• [Data shown]

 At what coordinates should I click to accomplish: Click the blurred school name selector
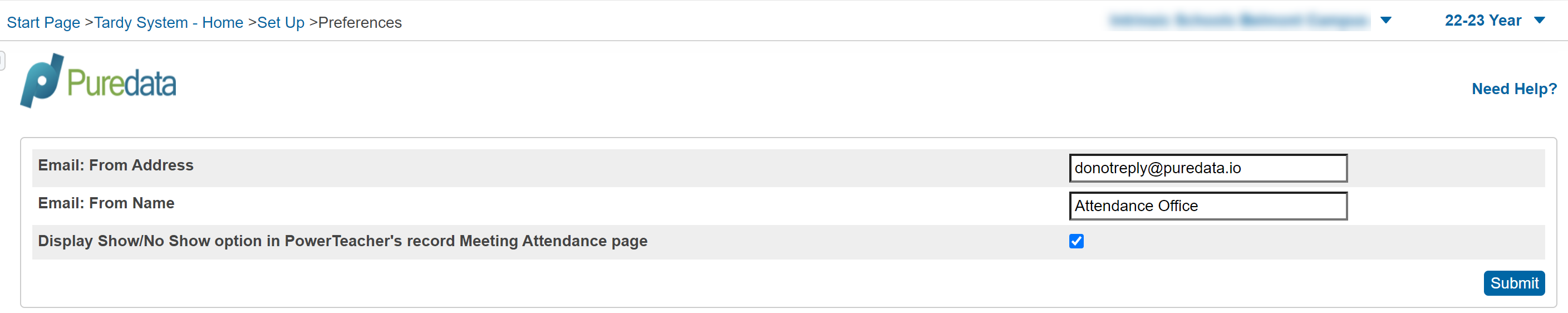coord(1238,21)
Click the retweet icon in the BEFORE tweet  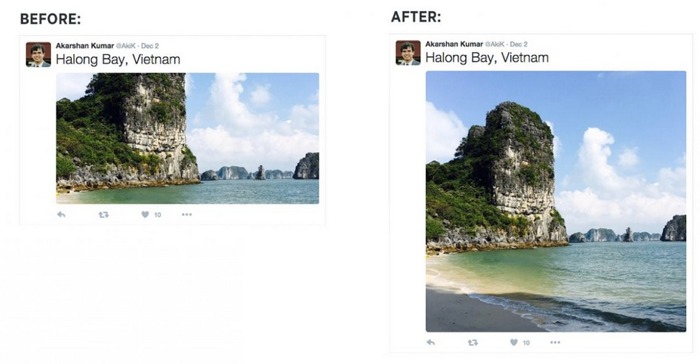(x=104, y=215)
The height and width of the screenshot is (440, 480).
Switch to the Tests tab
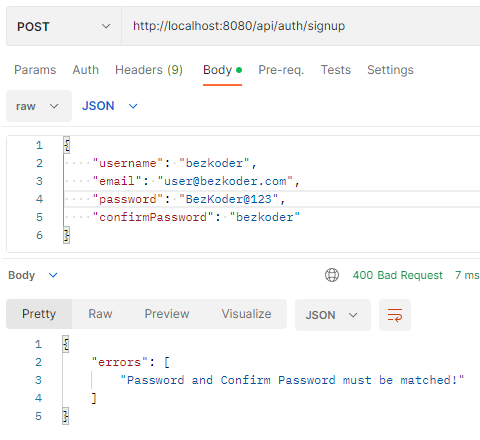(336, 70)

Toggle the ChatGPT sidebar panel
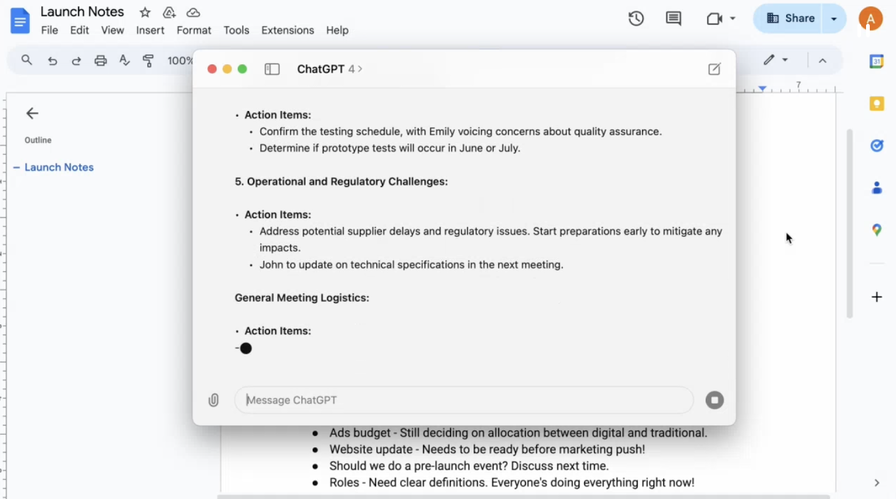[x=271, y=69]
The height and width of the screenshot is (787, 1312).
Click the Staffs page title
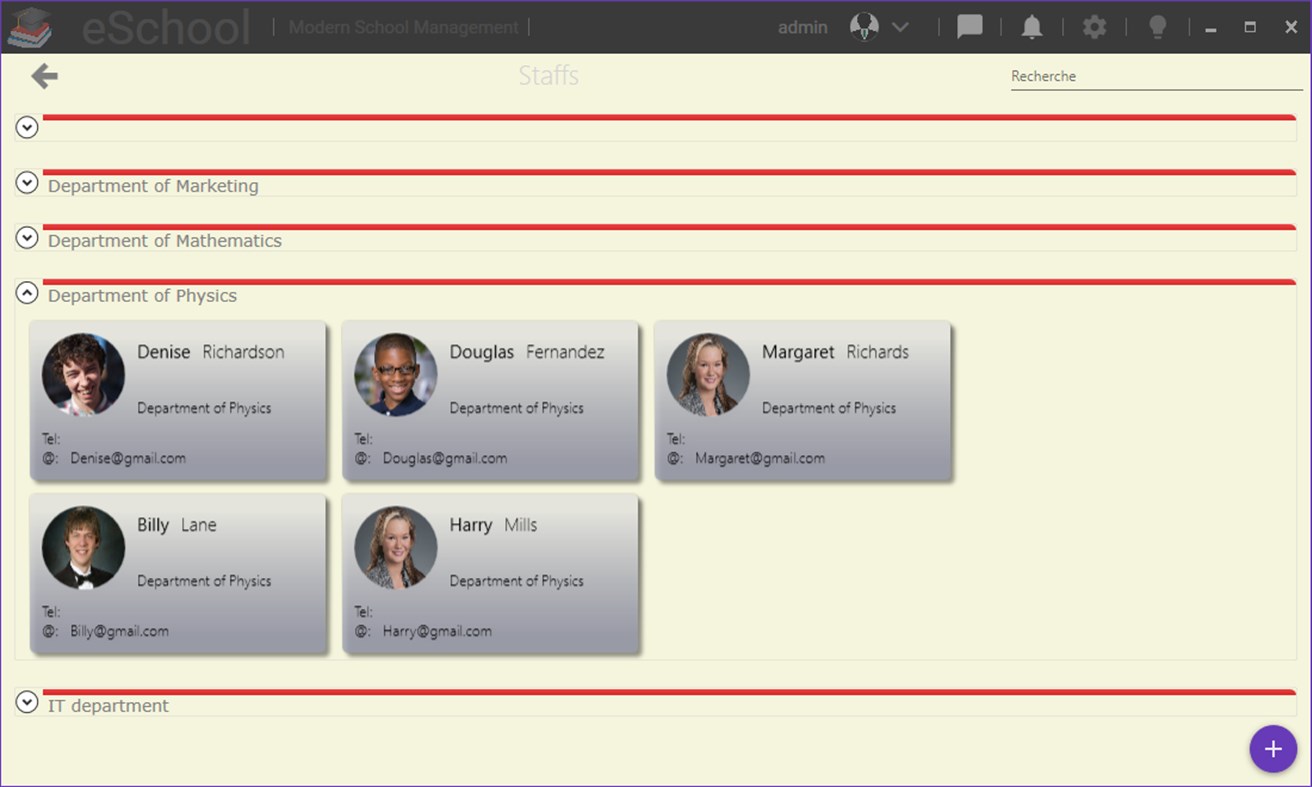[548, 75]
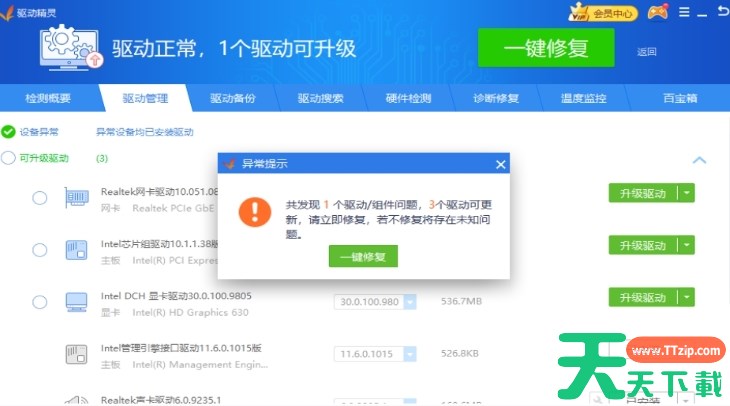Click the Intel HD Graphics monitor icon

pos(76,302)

• [Assignment] Write out only the lines from the line containing "Toggle the ChatGPT sidebar panel" through the end of the material above, both end lines included. Pictures are not written out.

• [Task solution]
Toggle the ChatGPT sidebar panel
[x=271, y=69]
The height and width of the screenshot is (787, 1312).
Click the Staffs page title
[548, 75]
Click the Intel HD Graphics monitor icon

pos(76,302)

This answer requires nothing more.